*TASK OBJECTIVE*.
Go through the data underneath and report how many lines hold the string "screenshot", giving only the number.

##### RECORDS PROVIDED

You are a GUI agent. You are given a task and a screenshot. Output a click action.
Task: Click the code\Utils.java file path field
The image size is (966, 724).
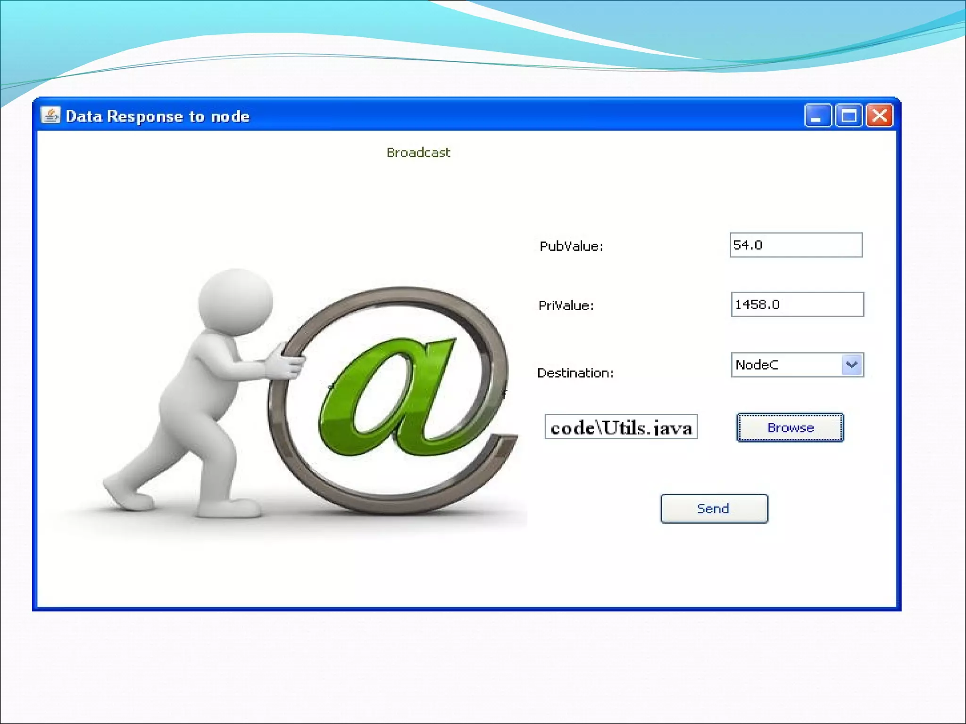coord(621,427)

##########
##### RECORDS PROVIDED

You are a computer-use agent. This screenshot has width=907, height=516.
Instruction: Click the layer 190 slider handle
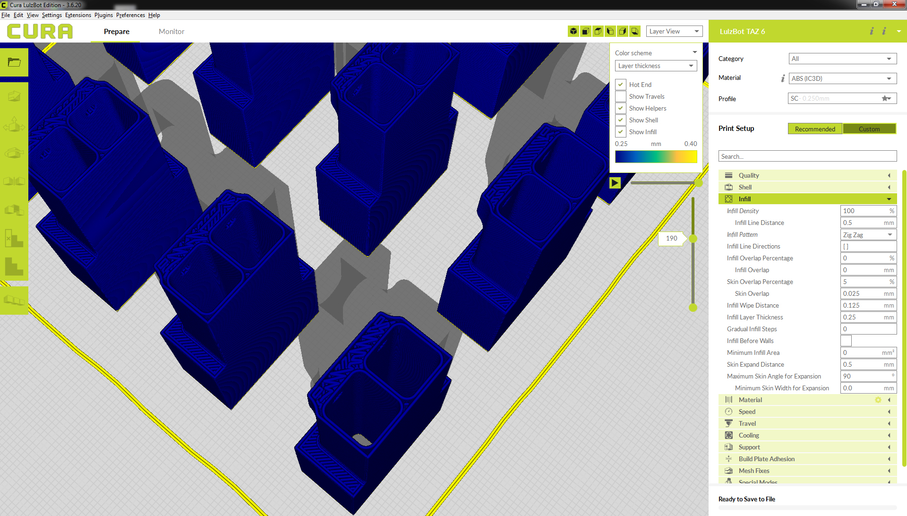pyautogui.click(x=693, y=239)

##########

*SOLUTION FOR THIS PROBLEM*.
2